Sunday, February 16, 2014

DS Nano v2 Oscilloscope Performance

The DS Nano v2 is a very low cost 1-channel oscilloscope that, for the ~$80US price, has served me pretty well for my hobby electronics.  The scope came with a nice soft case and two sets of "probes".  It has other features as well.

This page is not intended to put down the little DS Nano v2.  The scope behaves as advertised.  For example, I had a project that required a piezo sensor input.  Things were not working according to plan and the DS Nano v2 was able to capture the low frequency signal from the piezo and suggest that a diode was needed to tame the signal for use as a microcontroller input.

Here is another example of the DS Nano v2 doing a great job showing variable pulse width from a simple PICAXE18 program:

That said, the DS Nano v2 does have its limits and I always wanted to compare it to a "real" oscilloscope.  I was able to get my hands on a Tektronix MSO2042 Oscilloscope and Tektronix AFG3252 Signal Generator.  The AFG3252 can produce waveforms up to 240MHz extremely accurately.  Well in the range for our purposes as an input source.
The table below compares some key specs of the DS Nano v2 and the MSO2042:
Again, for our test purposes the Tektronix MSO2042 Oscilloscope is way more than adequate to test the DS Nano v2. 
So what about the results?  Below are some screen shots of signals with increasing frequency.  The DS Nano v2 is the smaller screen in the foreground.  The Tektronix MSO2024 is the larger screen in the background.  Both  oscilloscopes are connected to the same signal source in parallel with no concern for impedance matching (note the ringing).   You can immediately see that DS Nano fails miserable at detecting the  high frequency ringing.  But let's be fair; the DS Nano spec is 200KHz for analog bandwidth, so this result is not a surprise.

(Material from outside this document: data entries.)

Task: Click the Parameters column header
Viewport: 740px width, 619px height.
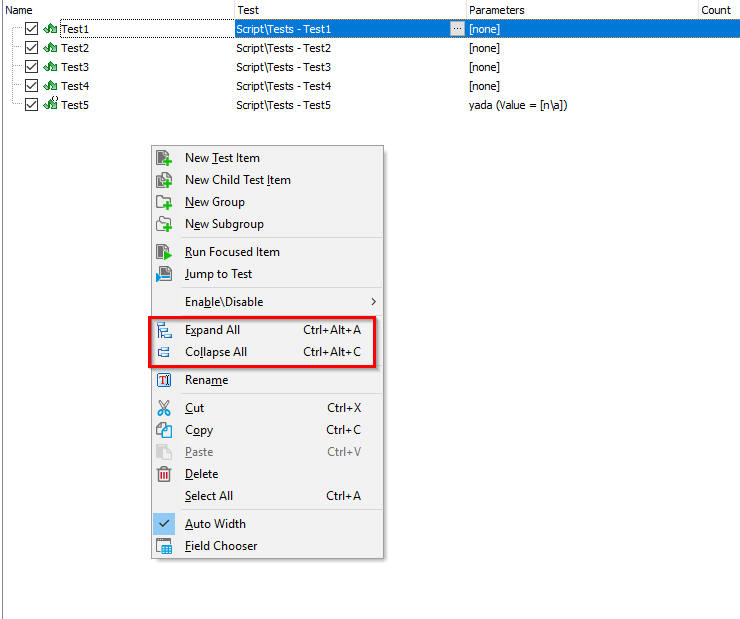Action: point(497,10)
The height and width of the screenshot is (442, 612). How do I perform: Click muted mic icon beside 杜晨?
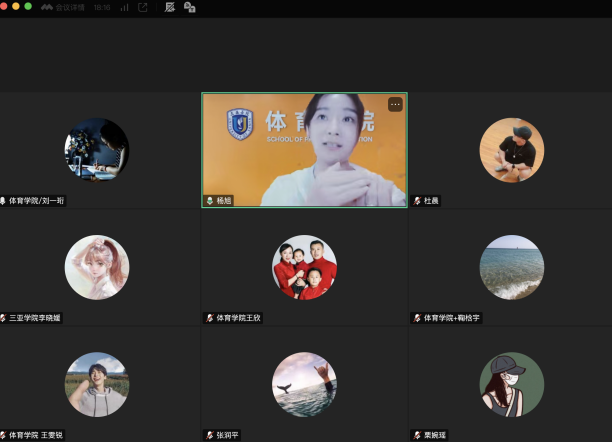[417, 201]
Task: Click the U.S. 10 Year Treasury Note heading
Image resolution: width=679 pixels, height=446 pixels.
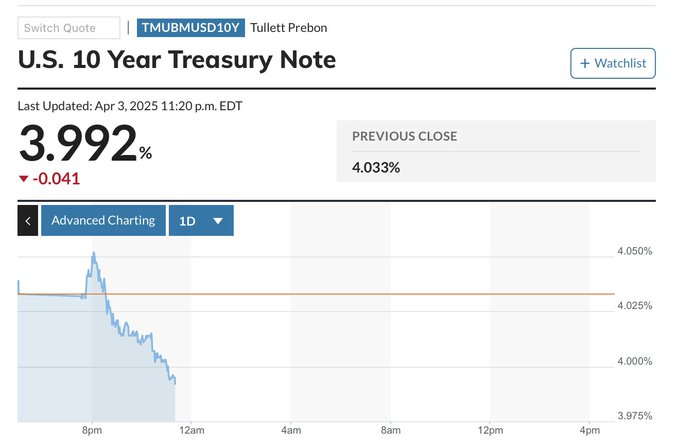Action: pyautogui.click(x=177, y=60)
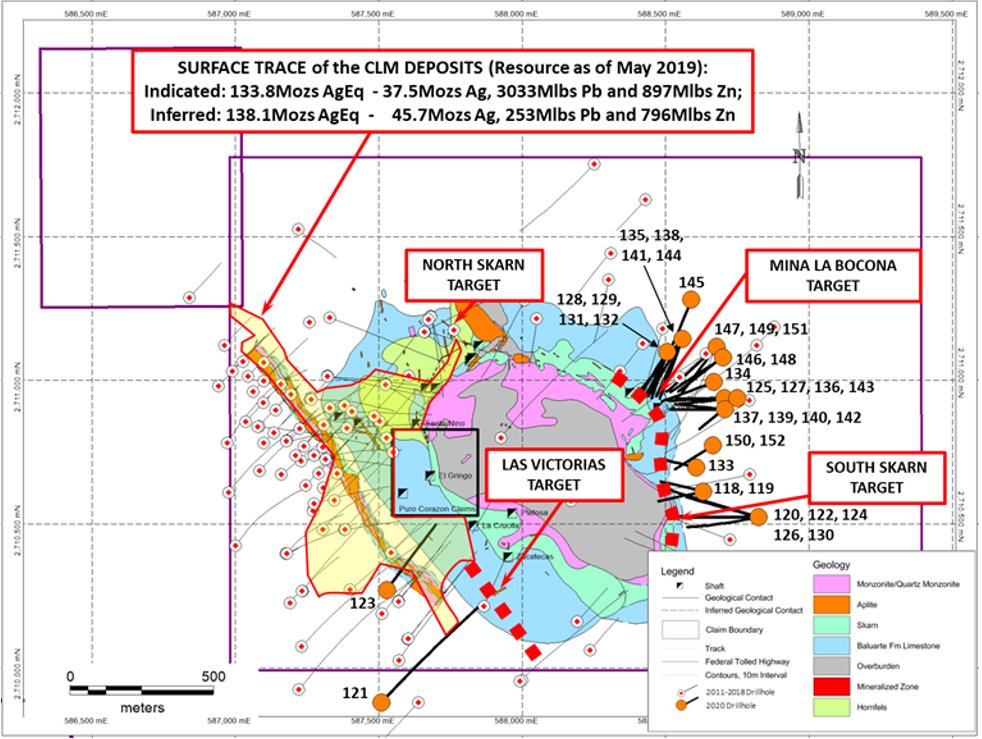Image resolution: width=982 pixels, height=739 pixels.
Task: Click the MINA LA BOCONA TARGET label
Action: (831, 276)
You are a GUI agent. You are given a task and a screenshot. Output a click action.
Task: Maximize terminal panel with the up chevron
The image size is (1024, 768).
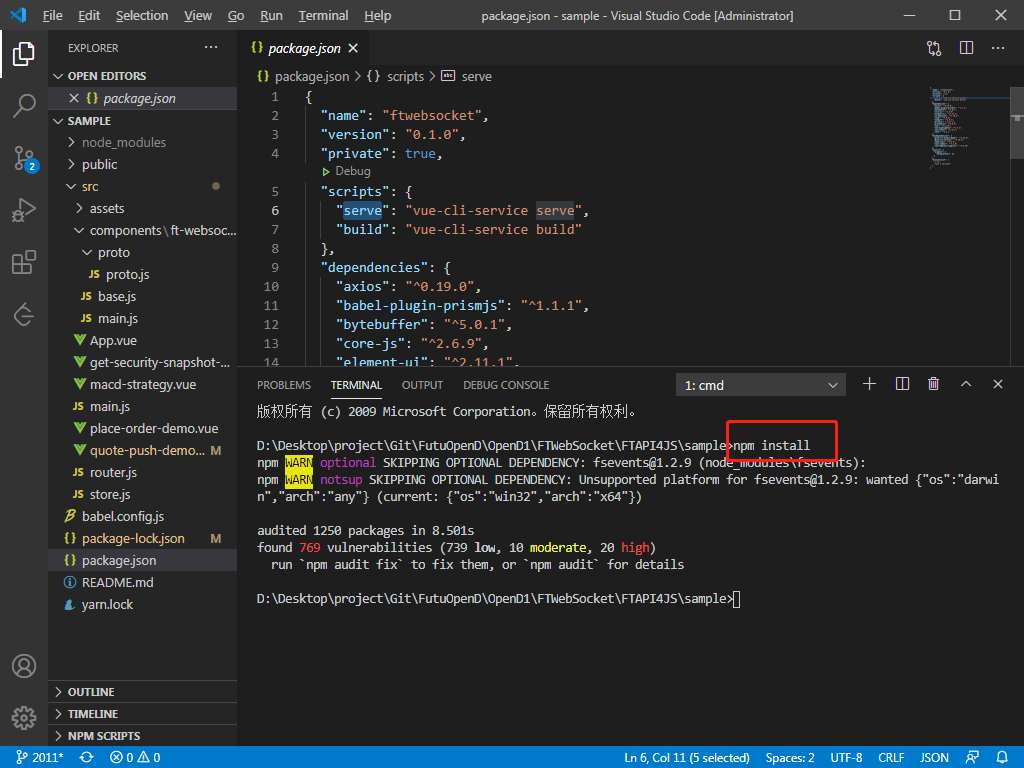(966, 384)
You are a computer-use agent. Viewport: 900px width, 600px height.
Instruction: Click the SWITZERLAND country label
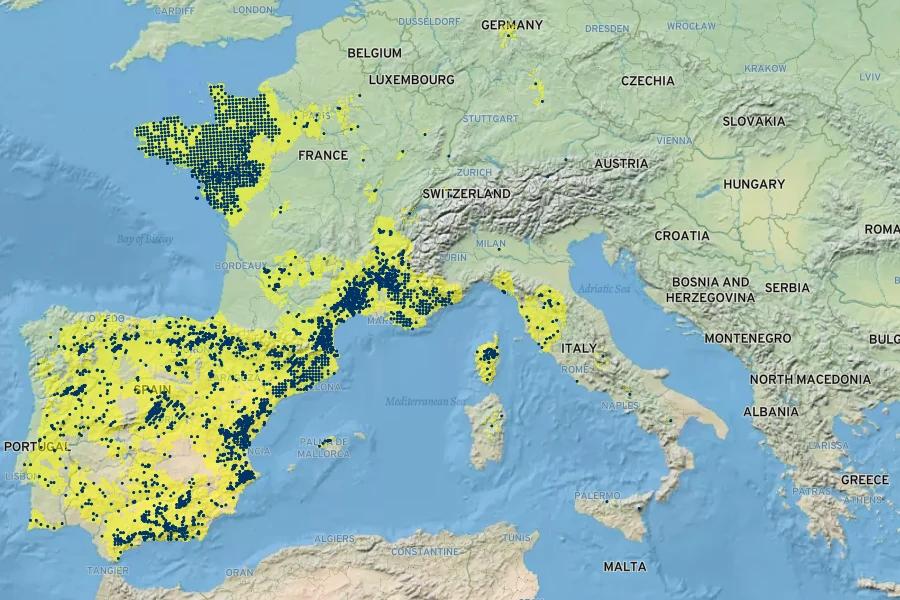click(466, 193)
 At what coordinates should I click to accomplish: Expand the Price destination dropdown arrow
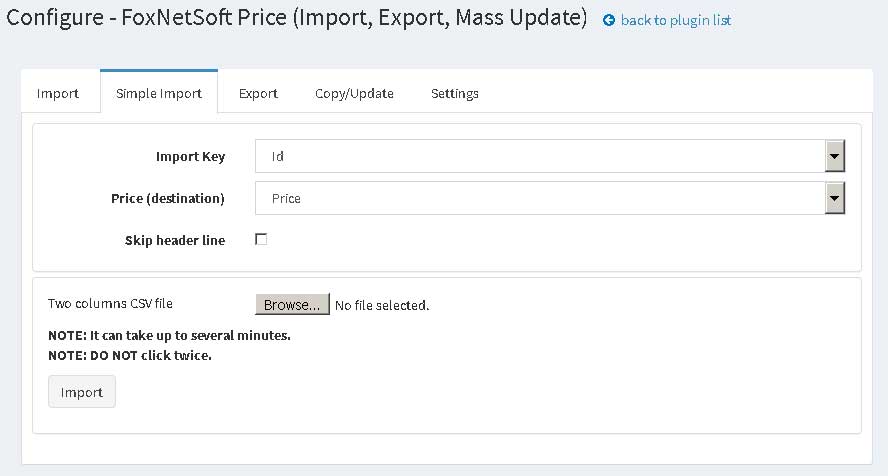(x=834, y=198)
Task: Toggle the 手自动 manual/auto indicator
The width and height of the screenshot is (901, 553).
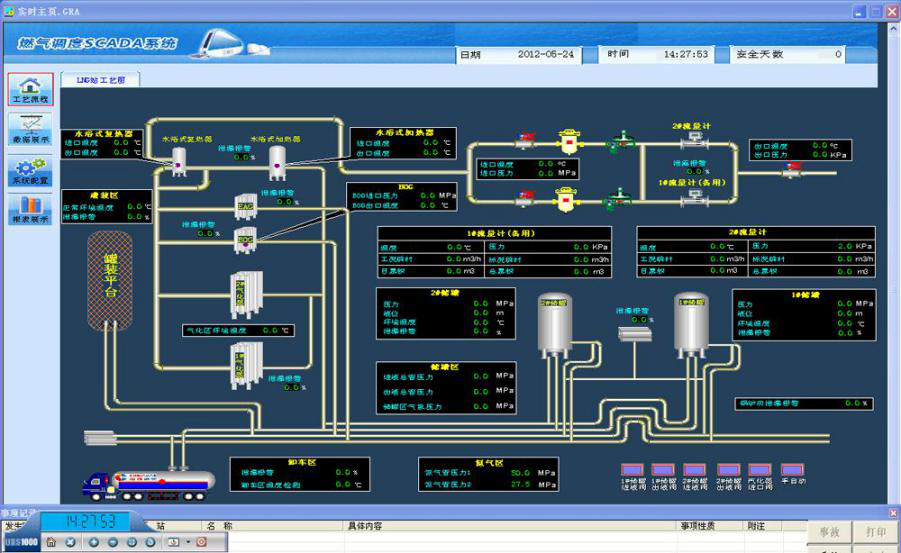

One important thing to look at in the pics below are the voltage level cursor lines on the DS Nano v2.  You will notice that there is really no attenuation in the signal the DS Nano v2 displays as we test to its 200KHz bandwidth; that's good.  However, the limit of the 1MS/s sample rate does start to show.  The 100KHz signal pic really shows how the DS Nano v2 sample rate effects the displayed output.

All that said, it you are looking for a <<$100US scope that will fit in your pocket, the DS Nano v2 is a handy choice.  If you use it within it's specs it is a great value!  If you need more call Tektronix!